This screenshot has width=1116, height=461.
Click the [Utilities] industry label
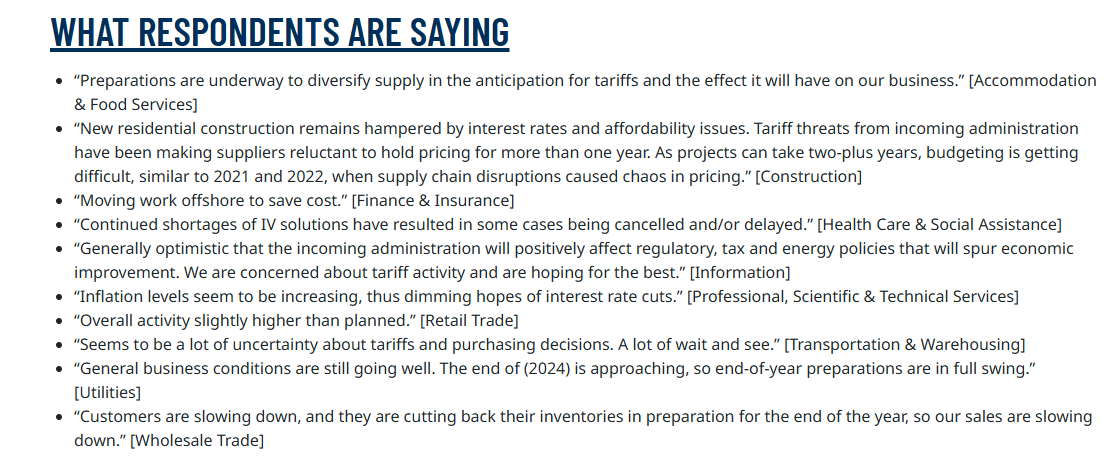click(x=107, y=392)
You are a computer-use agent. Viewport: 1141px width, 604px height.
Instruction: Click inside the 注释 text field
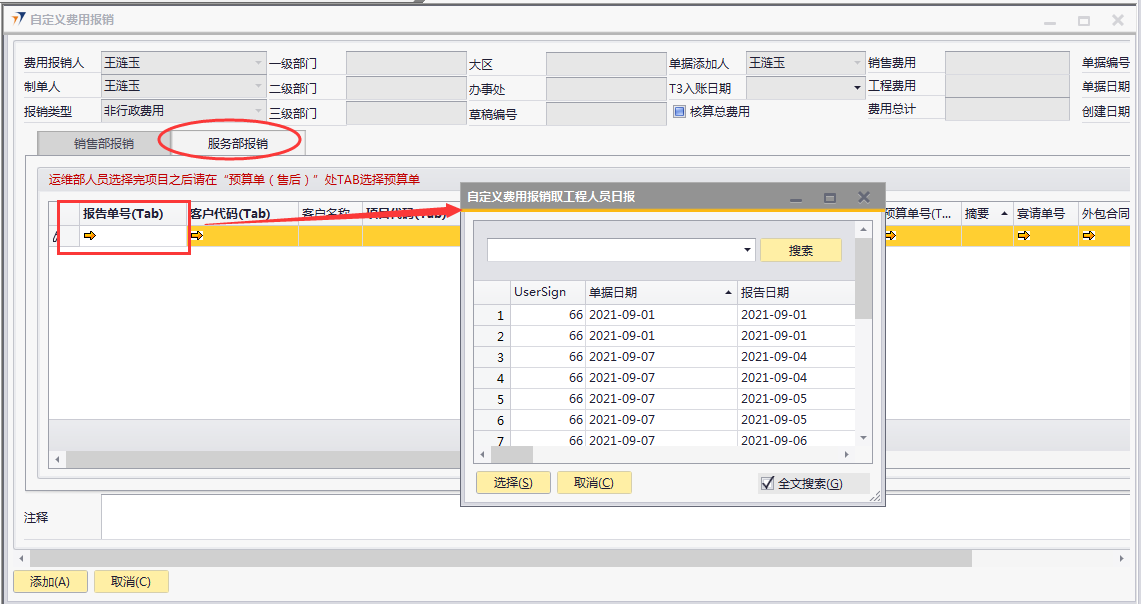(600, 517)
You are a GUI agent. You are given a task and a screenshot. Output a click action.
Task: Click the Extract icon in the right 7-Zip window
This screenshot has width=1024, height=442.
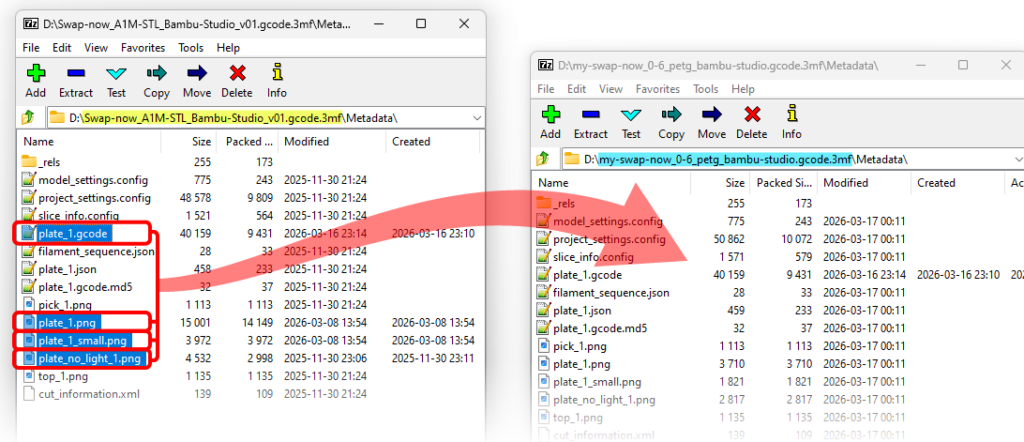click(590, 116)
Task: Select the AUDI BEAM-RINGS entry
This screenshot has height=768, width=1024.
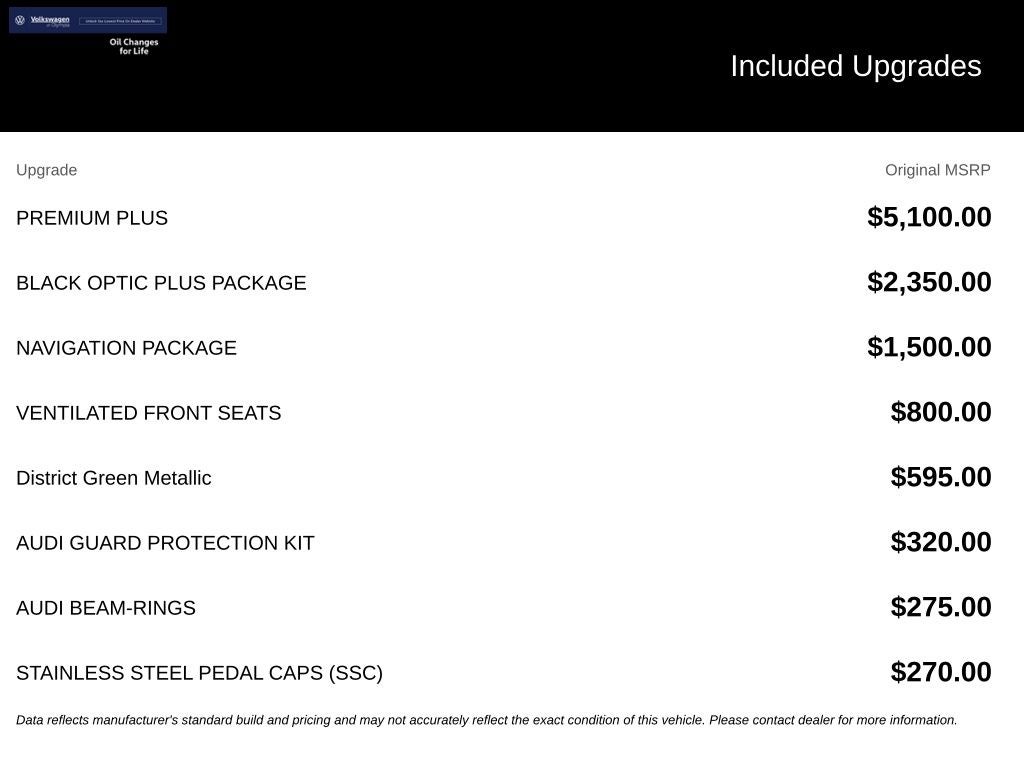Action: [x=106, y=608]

[INSTRUCTIONS FOR THE TASK] Every line in the records above with the string "agent" in it should be shown.

[RESULT]
You are a computer-use agent. Viewport: 1141px width, 604px height.
You are a GUI agent. You are given a task and a screenshot. Output a click action.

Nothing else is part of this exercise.